§ **ABOUT THIS EXERCISE**
Would you retype every record below exactly as written?

Saved entries:
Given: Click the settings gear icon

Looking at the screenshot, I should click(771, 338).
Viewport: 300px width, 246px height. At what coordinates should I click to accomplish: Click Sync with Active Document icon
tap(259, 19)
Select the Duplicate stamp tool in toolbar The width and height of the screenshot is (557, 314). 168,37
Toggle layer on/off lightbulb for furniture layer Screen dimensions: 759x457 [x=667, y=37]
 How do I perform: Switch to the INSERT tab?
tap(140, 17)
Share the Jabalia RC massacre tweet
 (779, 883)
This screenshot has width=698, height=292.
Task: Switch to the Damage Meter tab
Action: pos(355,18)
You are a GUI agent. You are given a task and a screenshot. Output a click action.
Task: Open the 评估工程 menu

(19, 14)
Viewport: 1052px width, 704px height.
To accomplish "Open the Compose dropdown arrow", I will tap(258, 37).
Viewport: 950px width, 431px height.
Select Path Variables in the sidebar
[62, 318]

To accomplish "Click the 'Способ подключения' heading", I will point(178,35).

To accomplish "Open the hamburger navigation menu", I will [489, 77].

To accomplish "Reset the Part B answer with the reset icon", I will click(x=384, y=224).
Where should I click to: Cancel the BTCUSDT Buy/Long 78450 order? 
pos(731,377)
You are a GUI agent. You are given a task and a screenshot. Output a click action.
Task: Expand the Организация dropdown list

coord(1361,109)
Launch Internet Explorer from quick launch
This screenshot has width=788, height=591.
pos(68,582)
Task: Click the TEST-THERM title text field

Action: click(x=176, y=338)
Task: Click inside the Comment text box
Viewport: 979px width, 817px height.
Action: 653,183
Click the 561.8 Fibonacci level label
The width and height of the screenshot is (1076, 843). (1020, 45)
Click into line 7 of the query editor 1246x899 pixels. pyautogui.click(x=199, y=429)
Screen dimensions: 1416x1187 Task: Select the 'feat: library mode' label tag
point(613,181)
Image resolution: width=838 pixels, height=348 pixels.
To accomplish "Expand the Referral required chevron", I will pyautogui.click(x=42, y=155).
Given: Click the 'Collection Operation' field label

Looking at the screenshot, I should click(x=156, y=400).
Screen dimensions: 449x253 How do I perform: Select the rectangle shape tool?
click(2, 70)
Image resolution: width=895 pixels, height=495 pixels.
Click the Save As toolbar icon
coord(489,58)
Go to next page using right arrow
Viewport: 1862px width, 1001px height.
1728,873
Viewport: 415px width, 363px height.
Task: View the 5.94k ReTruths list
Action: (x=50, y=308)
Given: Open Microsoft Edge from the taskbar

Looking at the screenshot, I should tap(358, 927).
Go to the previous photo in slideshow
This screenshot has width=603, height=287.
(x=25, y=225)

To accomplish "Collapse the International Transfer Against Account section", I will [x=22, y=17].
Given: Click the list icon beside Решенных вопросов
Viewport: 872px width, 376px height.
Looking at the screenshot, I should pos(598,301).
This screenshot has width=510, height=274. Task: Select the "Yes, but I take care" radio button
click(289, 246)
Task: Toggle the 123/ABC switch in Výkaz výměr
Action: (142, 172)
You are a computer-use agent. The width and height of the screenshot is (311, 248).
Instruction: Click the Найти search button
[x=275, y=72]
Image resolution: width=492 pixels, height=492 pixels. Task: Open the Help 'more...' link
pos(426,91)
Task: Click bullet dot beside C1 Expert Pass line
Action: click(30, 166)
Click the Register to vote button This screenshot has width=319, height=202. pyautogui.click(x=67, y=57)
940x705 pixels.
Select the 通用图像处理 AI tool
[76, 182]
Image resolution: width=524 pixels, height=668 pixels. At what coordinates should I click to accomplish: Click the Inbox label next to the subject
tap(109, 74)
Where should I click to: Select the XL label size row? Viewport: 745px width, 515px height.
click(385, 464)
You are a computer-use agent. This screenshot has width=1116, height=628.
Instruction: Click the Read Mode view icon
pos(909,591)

§ **ANSWER SECTION**
Given: Click the settings gear icon

Looking at the screenshot, I should click(771, 338).
Viewport: 300px width, 246px height. At what coordinates should I click to accomplish: Click Sync with Active Document icon
tap(259, 19)
Select the Duplicate stamp tool in toolbar The width and height of the screenshot is (557, 314). 168,37
Toggle layer on/off lightbulb for furniture layer Screen dimensions: 759x457 [x=667, y=37]
 How do I perform: Switch to the INSERT tab?
tap(140, 17)
Share the Jabalia RC massacre tweet
 (779, 883)
This screenshot has width=698, height=292.
Task: Switch to the Damage Meter tab
Action: pos(355,18)
You are a GUI agent. You are given a task and a screenshot. Output a click action.
Task: Open the 评估工程 menu

(19, 14)
Viewport: 1052px width, 704px height.
To accomplish "Open the Compose dropdown arrow", I will tap(258, 37).
Viewport: 950px width, 431px height.
Select Path Variables in the sidebar
[62, 318]

To accomplish "Click the 'Способ подключения' heading", I will point(178,35).

To accomplish "Open the hamburger navigation menu", I will [489, 77].

To accomplish "Reset the Part B answer with the reset icon", I will click(x=384, y=224).
Where should I click to: Cancel the BTCUSDT Buy/Long 78450 order? 
pos(731,377)
You are a GUI agent. You are given a task and a screenshot. Output a click action.
Task: Expand the Организация dropdown list

coord(1361,109)
Launch Internet Explorer from quick launch
This screenshot has width=788, height=591.
pos(68,582)
Task: Click the TEST-THERM title text field

Action: click(x=176, y=338)
Task: Click inside the Comment text box
Viewport: 979px width, 817px height.
Action: 653,183
Click the 561.8 Fibonacci level label
The width and height of the screenshot is (1076, 843). (1020, 45)
Click into line 7 of the query editor 1246x899 pixels. pyautogui.click(x=199, y=429)
Screen dimensions: 1416x1187 Task: Select the 'feat: library mode' label tag
point(613,181)
Image resolution: width=838 pixels, height=348 pixels.
To accomplish "Expand the Referral required chevron", I will pyautogui.click(x=42, y=155).
Given: Click the 'Collection Operation' field label

Looking at the screenshot, I should click(x=156, y=400).
Screen dimensions: 449x253 How do I perform: Select the rectangle shape tool?
click(2, 70)
Image resolution: width=895 pixels, height=495 pixels.
Click the Save As toolbar icon
coord(489,58)
Go to next page using right arrow
Viewport: 1862px width, 1001px height.
1728,873
Viewport: 415px width, 363px height.
Task: View the 5.94k ReTruths list
Action: (x=50, y=308)
Given: Open Microsoft Edge from the taskbar

Looking at the screenshot, I should tap(358, 927).
Go to the previous photo in slideshow
This screenshot has width=603, height=287.
(x=25, y=225)

To accomplish "Collapse the International Transfer Against Account section", I will [x=22, y=17].
Given: Click the list icon beside Решенных вопросов
Viewport: 872px width, 376px height.
Looking at the screenshot, I should pos(598,301).
This screenshot has width=510, height=274. Task: Select the "Yes, but I take care" radio button
click(289, 246)
Task: Toggle the 123/ABC switch in Výkaz výměr
Action: (142, 172)
You are a computer-use agent. The width and height of the screenshot is (311, 248).
Instruction: Click the Найти search button
[x=275, y=72]
Image resolution: width=492 pixels, height=492 pixels. Task: Open the Help 'more...' link
pos(426,91)
Task: Click bullet dot beside C1 Expert Pass line
Action: click(30, 166)
Click the Register to vote button This screenshot has width=319, height=202. pyautogui.click(x=67, y=57)
940x705 pixels.
Select the 通用图像处理 AI tool
[76, 182]
Image resolution: width=524 pixels, height=668 pixels. At what coordinates should I click to accomplish: Click the Inbox label next to the subject
tap(109, 74)
Where should I click to: Select the XL label size row? Viewport: 745px width, 515px height.
click(385, 464)
You are a computer-use agent. This screenshot has width=1116, height=628.
Instruction: Click the Read Mode view icon
pos(909,591)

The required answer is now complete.